JEE Mains · Physics · STD 11 - 2. motion in straight line
A particle is moving in one dimension (along \(\mathrm{x}\) axis) under the action of a variable force. It's initial position was \(16 \mathrm{~m}\) right of origin. The variation of its position ( \(\mathrm{x}\) ) with time ( \(\mathrm{t})\) is given as \(\mathrm{x}=-3 \mathrm{t}^3+18 \mathrm{t}^2+16 \mathrm{t}\), where \(\mathrm{x}\) is in \(\mathrm{m}\) and \(\mathrm{t}\) is in \(\mathrm{s}\).

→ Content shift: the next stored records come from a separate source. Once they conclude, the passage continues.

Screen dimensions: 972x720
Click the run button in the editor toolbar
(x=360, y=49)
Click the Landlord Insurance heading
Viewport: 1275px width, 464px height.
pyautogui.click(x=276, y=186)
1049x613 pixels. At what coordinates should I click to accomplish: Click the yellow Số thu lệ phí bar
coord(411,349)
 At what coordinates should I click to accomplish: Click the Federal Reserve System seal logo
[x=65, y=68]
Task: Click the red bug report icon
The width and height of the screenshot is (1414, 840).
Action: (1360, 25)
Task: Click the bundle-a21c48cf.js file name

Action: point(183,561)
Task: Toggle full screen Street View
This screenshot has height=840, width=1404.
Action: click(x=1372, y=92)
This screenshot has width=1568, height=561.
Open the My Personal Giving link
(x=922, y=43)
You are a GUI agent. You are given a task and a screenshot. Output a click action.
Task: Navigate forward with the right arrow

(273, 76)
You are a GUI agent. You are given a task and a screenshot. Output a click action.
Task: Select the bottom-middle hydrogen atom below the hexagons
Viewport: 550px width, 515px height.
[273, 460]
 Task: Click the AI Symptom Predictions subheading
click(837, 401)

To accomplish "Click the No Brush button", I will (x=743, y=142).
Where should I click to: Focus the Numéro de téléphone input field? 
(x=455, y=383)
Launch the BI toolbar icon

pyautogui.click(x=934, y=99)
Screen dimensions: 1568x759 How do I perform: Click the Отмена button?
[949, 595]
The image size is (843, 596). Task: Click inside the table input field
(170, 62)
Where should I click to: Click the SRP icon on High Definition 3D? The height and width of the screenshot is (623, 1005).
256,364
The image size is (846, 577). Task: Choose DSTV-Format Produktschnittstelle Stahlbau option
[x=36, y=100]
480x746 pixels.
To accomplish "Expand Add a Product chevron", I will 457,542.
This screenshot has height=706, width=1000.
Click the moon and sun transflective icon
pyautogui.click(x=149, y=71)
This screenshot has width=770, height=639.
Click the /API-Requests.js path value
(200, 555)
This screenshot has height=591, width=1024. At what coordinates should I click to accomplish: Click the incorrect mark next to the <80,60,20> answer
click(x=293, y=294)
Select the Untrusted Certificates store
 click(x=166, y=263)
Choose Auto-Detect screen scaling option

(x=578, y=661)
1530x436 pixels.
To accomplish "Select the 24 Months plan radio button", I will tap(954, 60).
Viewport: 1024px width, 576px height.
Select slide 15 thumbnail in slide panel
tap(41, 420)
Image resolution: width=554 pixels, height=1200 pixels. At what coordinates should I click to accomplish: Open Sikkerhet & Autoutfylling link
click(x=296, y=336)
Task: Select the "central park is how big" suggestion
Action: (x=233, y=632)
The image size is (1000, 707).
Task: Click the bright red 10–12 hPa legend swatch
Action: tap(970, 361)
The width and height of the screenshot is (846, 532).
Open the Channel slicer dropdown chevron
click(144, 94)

The velocity of the particle when its acceleration becomes zero is _______ \(\mathrm{m} / \mathrm{s}.\)
- A \(50\)
- B \(52\)
- C \(57\)
- D \(60\)
Answer & Solution
Correct Answer
(B) \(52\)
Step-by-step Solution
Detailed explanation
\(x=3 t^3+18 t^2+16 t\) \(v=-9 \mathrm{t}^2+36t+16\) \(a=-18 \mathrm{t}+36\) \(a=0 \text { at } \mathrm{t}=2 \mathrm{~s}\) \(v (2)=-9(2)^2+36 \times 2+16\) \(v=52 \mathrm{~m} / \mathrm{s}\)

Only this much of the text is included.